▸ **Required work**: Pull out every line below holding the word "Select".

▸ **Exercise data**:
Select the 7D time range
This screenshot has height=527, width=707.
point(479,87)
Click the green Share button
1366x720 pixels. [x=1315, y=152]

--

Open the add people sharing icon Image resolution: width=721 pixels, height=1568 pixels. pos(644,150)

* * *

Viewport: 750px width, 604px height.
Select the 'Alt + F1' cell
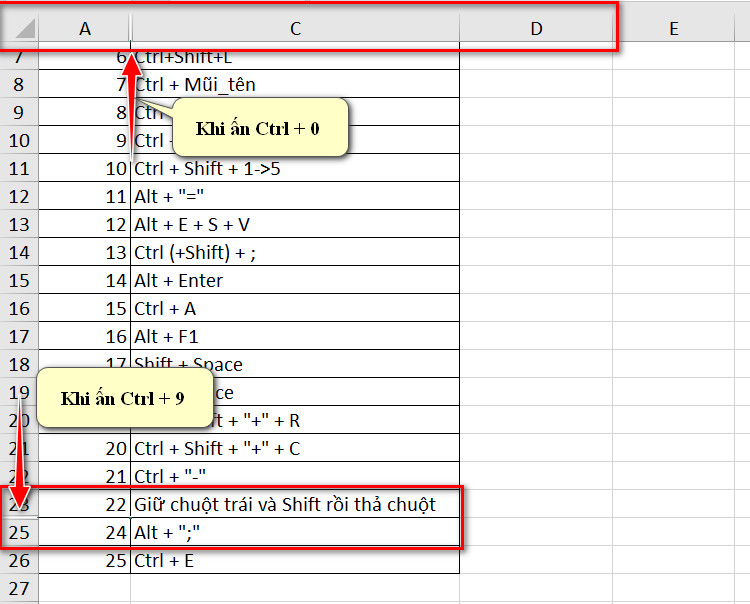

▸ **Reply to the task**:
Select the 7D time range
Select the 'Alt + F1' cell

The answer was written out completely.